(Stored data entries)
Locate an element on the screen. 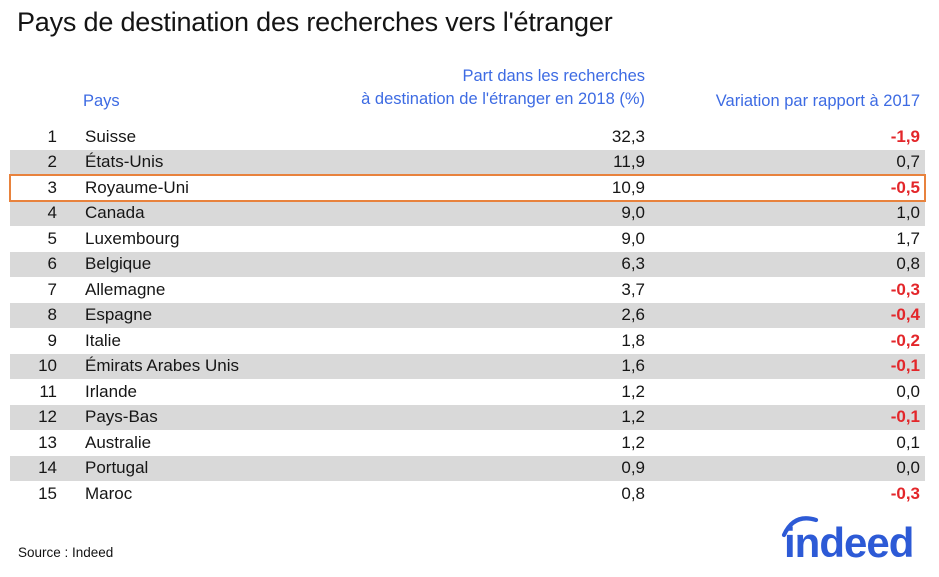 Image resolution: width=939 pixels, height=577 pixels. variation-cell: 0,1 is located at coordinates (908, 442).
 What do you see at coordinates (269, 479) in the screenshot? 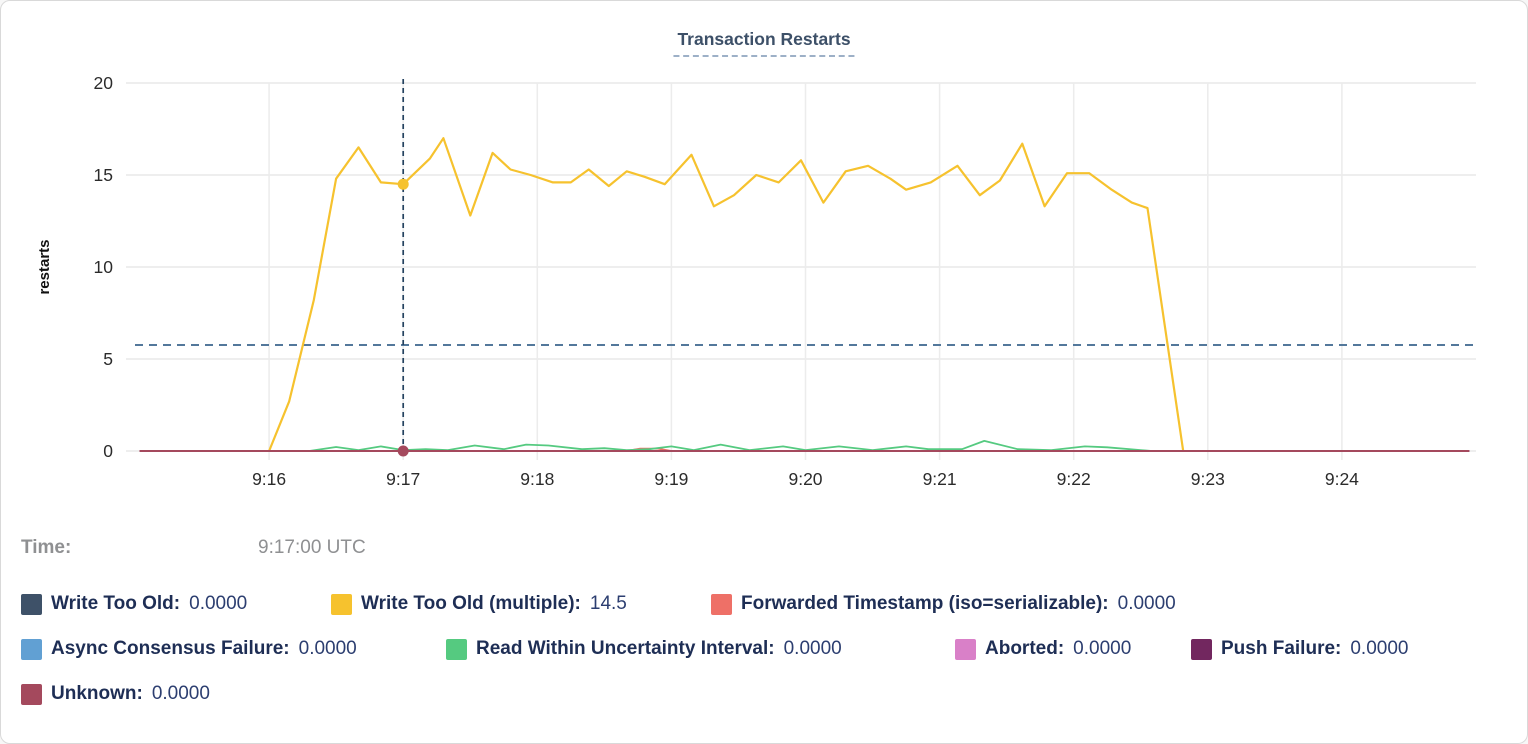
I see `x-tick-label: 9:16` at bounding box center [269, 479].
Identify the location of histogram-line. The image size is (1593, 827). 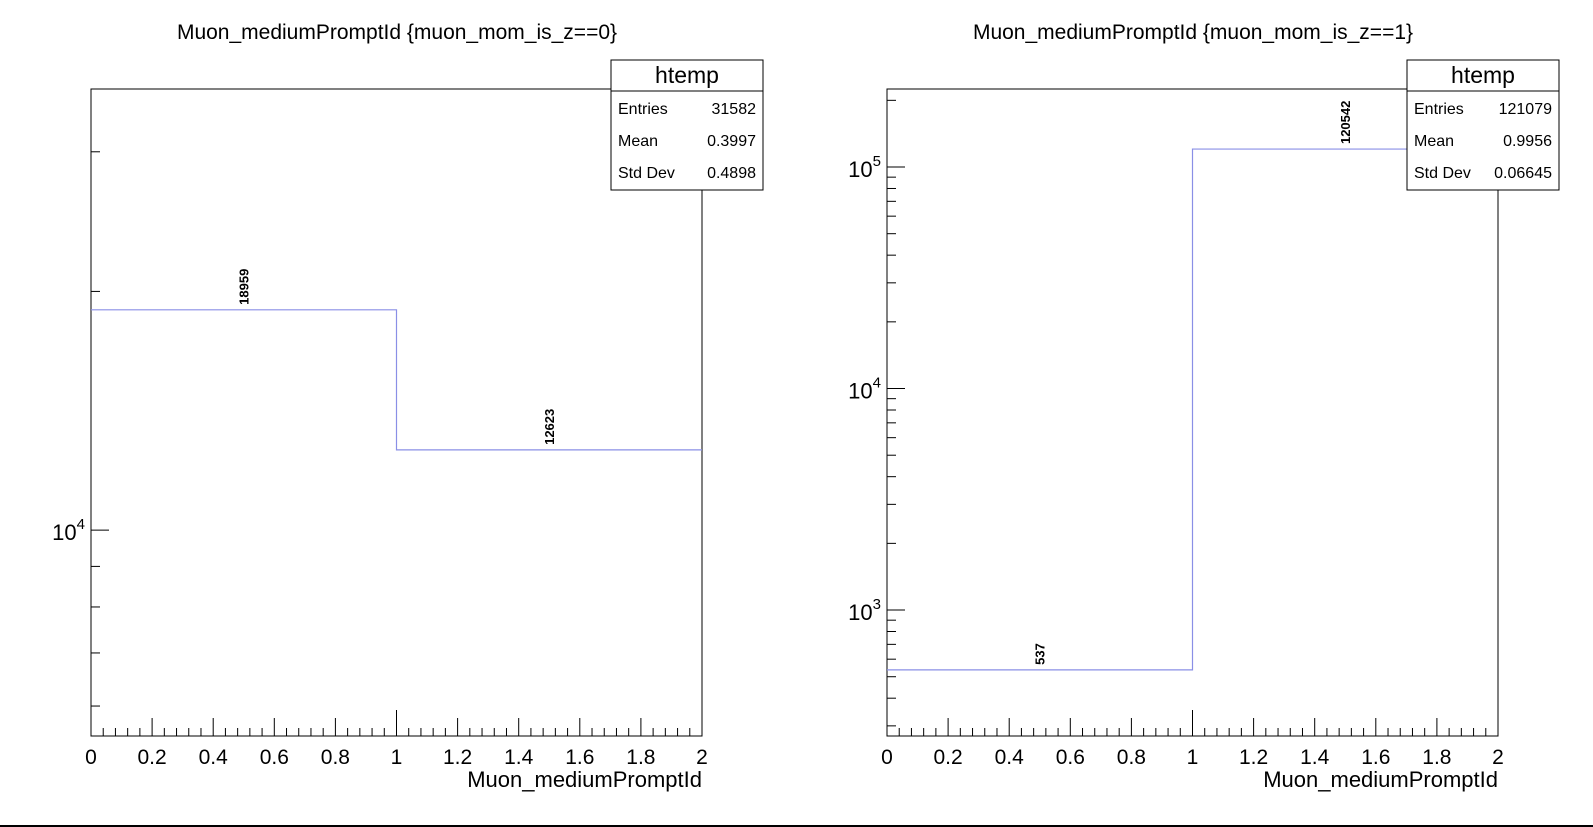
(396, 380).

### Try it:
Rewrite the listing from the line containing "What do you" through the end of the listing, changing "screenshot" to "screen capture" and keeping everything else the same. Leave the pictures out of your answer.

### Result of this exercise:
 What do you see at coordinates (269, 479) in the screen capture? 
I see `x-tick-label: 9:16` at bounding box center [269, 479].
Identify the location of histogram-line. The image size is (1593, 827). 
(396, 380).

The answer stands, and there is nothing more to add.